Nur noch verkohlte Holzreste. Der Altar in der Paul-Gerhardt-Kirche nach dem Brand.

© S.Radosh-Hinder

Ein 13-Jähriger hatte in der Kirche Konfirmantenunterricht

Auch Sebastian, der eigentlich anders heißt,  ist „geschockt“, er gehört zu jenen, für die die Paul-Gerhardt-Kirche ein ganz besonderes Zuhause darstellte. „Ich hatte dort bisher Konfirmandenunterricht“, sagt der 13-Jährige. „Ich habe mich jedes Mal darauf gefreut. Jetzt muss ich abwarten, wo der Unterricht fortgesetzt wird.“ Am Dienstag soll eine Entscheidung fallen.

Eine Frau erfährt erst jetzt die Nachricht und ist "geschockt"

Anna Hartung erfährt erst in dem Moment, als sie die Treppen zur Kirche hochsteigt, von dem Brand. Sie war nicht in Berlin, nun weiten sich ihre Augen. „Jetzt bin ich total erschrocken und richtig geschockt“, sagt sie.

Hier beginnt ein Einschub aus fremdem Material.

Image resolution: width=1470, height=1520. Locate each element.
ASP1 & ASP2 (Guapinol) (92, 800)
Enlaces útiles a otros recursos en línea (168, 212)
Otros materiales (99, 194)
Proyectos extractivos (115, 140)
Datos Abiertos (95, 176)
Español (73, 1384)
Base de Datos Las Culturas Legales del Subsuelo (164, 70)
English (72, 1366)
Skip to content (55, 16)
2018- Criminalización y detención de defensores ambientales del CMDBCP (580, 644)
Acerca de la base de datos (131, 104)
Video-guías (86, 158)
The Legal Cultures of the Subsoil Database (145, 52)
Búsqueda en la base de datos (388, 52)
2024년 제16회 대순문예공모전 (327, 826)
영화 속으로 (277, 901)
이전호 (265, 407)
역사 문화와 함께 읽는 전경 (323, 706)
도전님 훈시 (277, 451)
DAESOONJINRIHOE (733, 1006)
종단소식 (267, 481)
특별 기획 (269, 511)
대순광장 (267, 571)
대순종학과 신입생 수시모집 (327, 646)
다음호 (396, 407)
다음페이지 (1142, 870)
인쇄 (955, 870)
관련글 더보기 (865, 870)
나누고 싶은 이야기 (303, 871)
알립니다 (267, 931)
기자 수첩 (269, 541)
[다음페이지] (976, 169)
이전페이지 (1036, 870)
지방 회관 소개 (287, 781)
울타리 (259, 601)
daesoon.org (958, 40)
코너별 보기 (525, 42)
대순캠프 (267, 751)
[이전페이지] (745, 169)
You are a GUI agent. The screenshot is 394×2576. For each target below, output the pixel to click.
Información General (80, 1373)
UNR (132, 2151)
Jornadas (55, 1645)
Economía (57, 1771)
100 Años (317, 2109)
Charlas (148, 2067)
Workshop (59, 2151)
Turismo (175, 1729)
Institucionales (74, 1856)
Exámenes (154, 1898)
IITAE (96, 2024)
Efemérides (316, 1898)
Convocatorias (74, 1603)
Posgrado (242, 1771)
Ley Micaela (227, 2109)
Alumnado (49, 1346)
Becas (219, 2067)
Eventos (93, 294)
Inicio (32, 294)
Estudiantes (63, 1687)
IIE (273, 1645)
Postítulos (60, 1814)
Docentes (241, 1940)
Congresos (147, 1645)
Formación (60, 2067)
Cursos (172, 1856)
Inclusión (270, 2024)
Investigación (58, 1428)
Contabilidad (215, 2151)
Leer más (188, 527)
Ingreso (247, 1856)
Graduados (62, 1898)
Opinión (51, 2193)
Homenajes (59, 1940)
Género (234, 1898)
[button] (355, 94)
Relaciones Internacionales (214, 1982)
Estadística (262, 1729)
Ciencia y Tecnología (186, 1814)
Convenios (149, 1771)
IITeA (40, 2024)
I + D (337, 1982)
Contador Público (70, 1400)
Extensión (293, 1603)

Die Frau, die einen Wollschal um ihren Hals geschlungen hat, arbeitet ehrenamtlich in der Gemeinde, sie hatte viel in der Paul-Gerhardt-Kirche zu tun. „Gerade jetzt, da es so viele schreckliche Nachrichten gibt, bietet doch Kirche einen Halt.“ Aber diesen Halt spürten die betroffenen Gläubigen bereits am Freitagabend, bei der Andacht vor der Paul-Gerhardt-Kirche. Amelie Renz schildert in ihrer Predigt eindrücklich die Szene, die den entsetzten Menschen Mut und Trost gab. Es war der Moment, sagt sie, „als sich der Segen auf die verwundeten Seelen legte“.